Given request 1
Summarize the news article about Professor Mike Wright in two sentences.
Given request 2
From the news article about Professor Mike Wright, reproduce word for word the stretch from "His interests include" through "and serial entrepreneurs.".
Given request 3
List the three accolades that the news article about Professor Mike Wright says were awarded to him.

Page text
╔══
This December news article taken from Nottingham Universities’ Business School news website shows that when it comes to learning the do’s and don'ts of entrepreneurial venture, that NUBS provides it’s students with a superstar lecturer:
Three distinguished international accolades have been awarded to Professor Mike Wright — Director of the Centre for Management Buy-out Research and Professor of Financial Studies at Nottingham University Business School — for his exceptional contributions to the study of entrepreneurship.
The Academy of Management’s Entrepreneurship Division named him this year’s recipient of its Mentor Award, which recognises, supports, encourages and honors exceptional mentoring activities at all educational levels in the field of entrepreneurship. It also named him ‘Best Editorial Board Reviewer’ in its Education and Learning Division.
Next, Professor Wright was invited to become the only non US-based ‘21st Century Entrepreneurial Fellow’, joining a group of just 12 scholars created by the Global Consortium of Entrepreneurship Centers (GCEC) in 2001 to advance the global cause of entrepreneurship research throughout the scholarly community. A visiting professor at ERASMUS (Rotterdam School of Management), the University of Ghent, and EMLYON business schools and a former editor of the journal Entrepreneurship Theory and Practice, Mike was identified as an author of more published research — between 1995 and 2006 — than any other scholar in the field of entrepreneurship.
His interests include entrepreneurial finance (the Institute of Chartered Accountants commissioned him, with colleague John Gilligan, to write an influential guide, Private Equity Demystified); academic entrepreneurship and technology transfer; international entrepreneurship, investigating entrepreneurs who return to their countries; and serial entrepreneurs.
Professor Wright’s awards come at a time when the world is reeling from the effects of deep recession; when public and business confidence in banking and finance has fallen, and entrepreneurship is gaining the recognition it deserves as an engine of sustained economic growth and social cohesion. In the United States, since 1980, all net increases in jobs have come from businesses that are less than five years old.
The potential contributions universities and graduates can make to innovation, new business start-ups, academic entrepreneurship and a deeper understanding of enterprise development are being recognised by governments and business. Universities like Nottingham have developed highly entrepreneurial identities.
Business Secretary Lord Mandelson, whose Department is also responsible for universities, said recently in a speech to the CBI: “Over the last decade or so our expectations of the HE system in delivering economic impact have risen sharply — and rightly. Universities have responded to that willingly and actively.”
╚══
Supplied records
╔══
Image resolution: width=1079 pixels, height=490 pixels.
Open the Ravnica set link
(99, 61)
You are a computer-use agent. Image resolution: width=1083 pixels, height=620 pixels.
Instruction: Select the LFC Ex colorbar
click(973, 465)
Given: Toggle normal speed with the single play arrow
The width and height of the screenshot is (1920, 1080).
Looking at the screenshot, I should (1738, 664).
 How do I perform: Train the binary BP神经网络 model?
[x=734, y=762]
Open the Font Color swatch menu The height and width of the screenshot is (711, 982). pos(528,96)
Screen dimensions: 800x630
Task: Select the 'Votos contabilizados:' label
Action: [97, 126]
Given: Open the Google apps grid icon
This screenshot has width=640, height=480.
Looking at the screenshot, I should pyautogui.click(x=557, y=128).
╚══
Final answer 1
Professor Mike Wright of Nottingham University Business School has received three distinguished international accolades for his contributions to the study of entrepreneurship: the Academy of Management Entrepreneurship Division's Mentor Award, the title "Best Editorial Board Reviewer" in an Education and Learning Division, and an invitation to become the only non US-based "21st Century Entrepreneurial Fellow" of the Global Consortium of Entrepreneurship Centers. The awards come as the world reels from a deep recession and entrepreneurship gains recognition as an engine of sustained economic growth and social cohesion, while governments and business recognize what universities and graduates can contribute to innovation and enterprise.

Final answer 2
His interests include entrepreneurial finance (the Institute of Chartered Accountants commissioned him, with colleague John Gilligan, to write an influential guide, Private Equity Demystified); academic entrepreneurship and technology transfer; international entrepreneurship, investigating entrepreneurs who return to their countries; and serial entrepreneurs.

Final answer 3
- The Mentor Award of the Academy of Management's Entrepreneurship Division
- "Best Editorial Board Reviewer" in the Education and Learning Division
- "21st Century Entrepreneurial Fellow" of the Global Consortium of Entrepreneurship Centers (GCEC)